My Perfectly Healthy Obsession With Query Syntax
Understanding query syntax may be the most important part of a successful search strategy. What words do people use when searching? What type of intent do those words describe? This is much more than simple keyword research.
I think about query syntax a lot. Like, a lot a lot. Some might say I’m obsessed. But it’s totally healthy. Really, it is.
Syntax is defined as follows:
The study of the patterns or formation of sentences and phrases from words
So query syntax is essentially looking at the patterns of words that make up queries.
One of my favorite examples of query syntax is the difference between the queries ‘california state parks’ and ‘state parks in california’. These two queries seem relatively similar right?
But there’s a subtle difference between the two and the results Google provides for each makes this crystal clear.
The result for ‘california state parks’ has fractured intent (what Google refers to as multi-intent) so Google provides informational results about that entity as well as local results.
The result for ‘state parks in california’ triggers an informational list-based result. If you think about it for a moment or two it makes sense right?

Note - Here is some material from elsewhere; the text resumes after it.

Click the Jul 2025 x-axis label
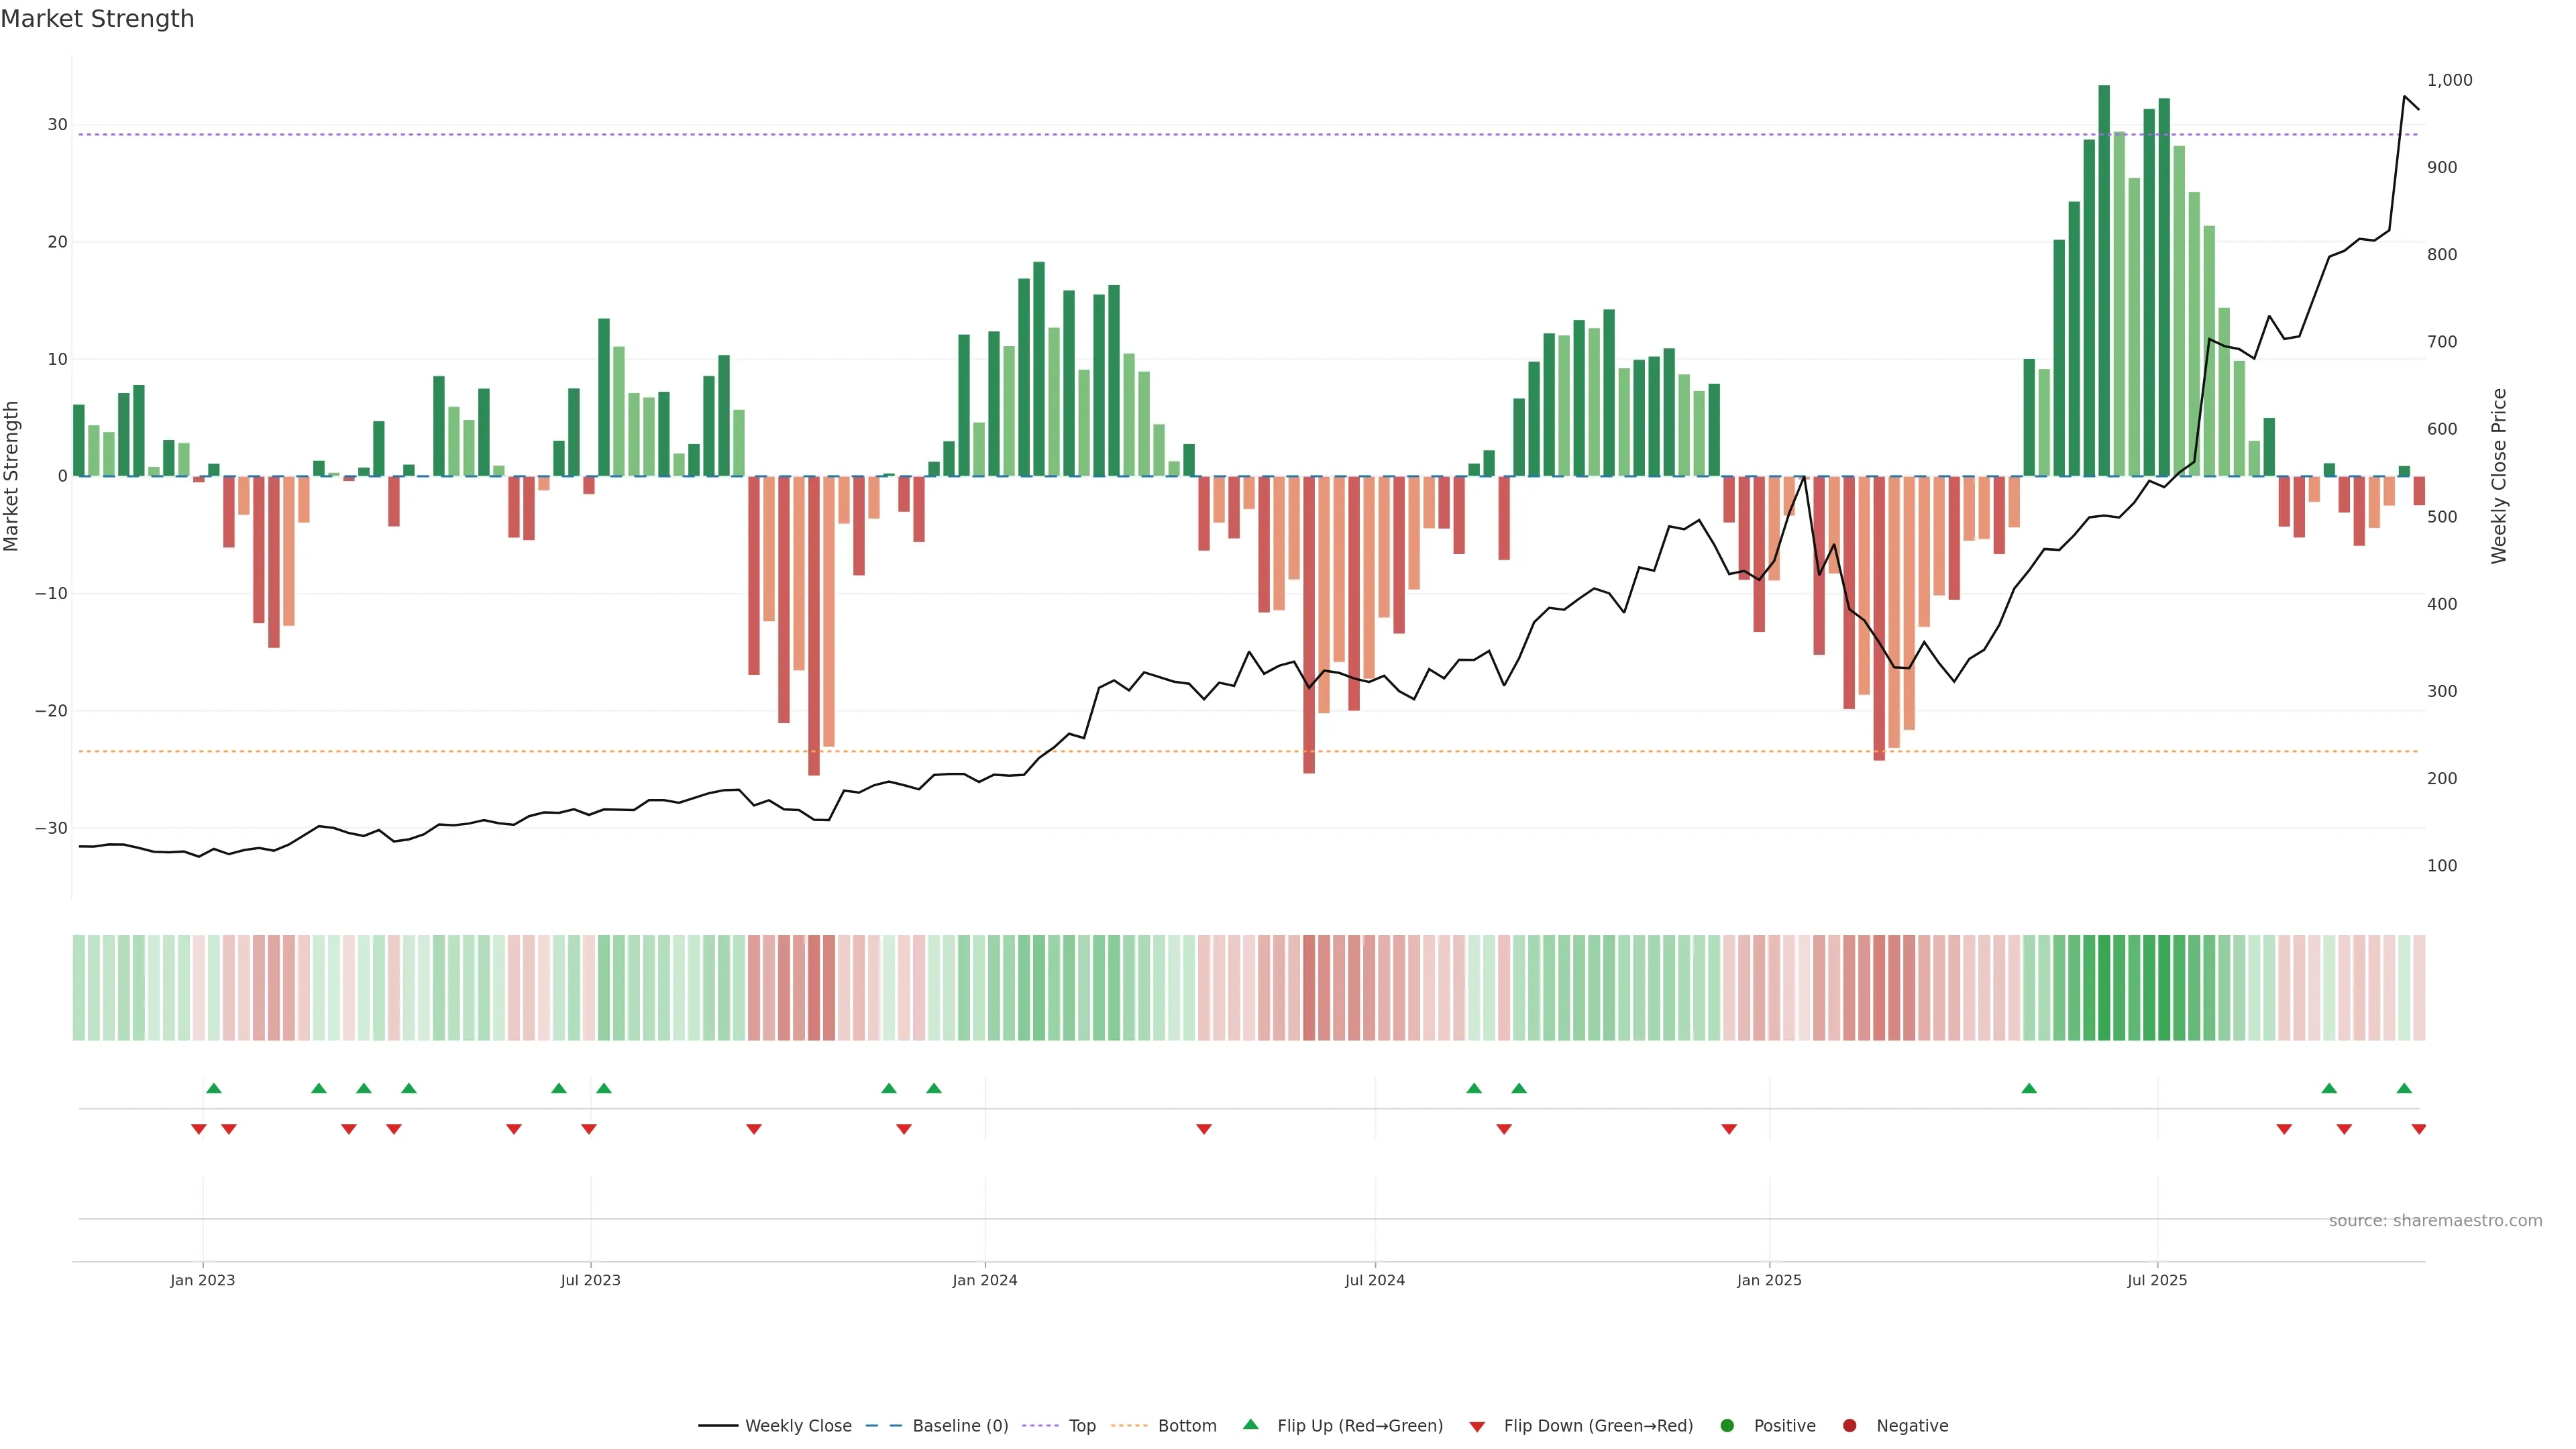2576x1449 pixels. 2157,1280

The order of those words and the use of a preposition change the intent of that query.
It’s our job as search marketers to determine intent based on an analysis of query syntax. The old grouping of intent as informational, navigational or transactional are still kinda sorta valid but is overly simplistic given Google’s advances in this area.
Knowing that a term is informational only gets you so far. If you miss that the content desired by that query demands a list you could be creating long-form content that won’t satisfy intent and, therefore, is unlikely to rank well.
Query syntax describes intent that drives content composition and format.
Now think about what happens if you use the modifier ‘best’ in a query. That query likely demands a list as well but not just a list but an ordered or ranked list of results.
For kicks why don’t we see how that changes both of the queries above.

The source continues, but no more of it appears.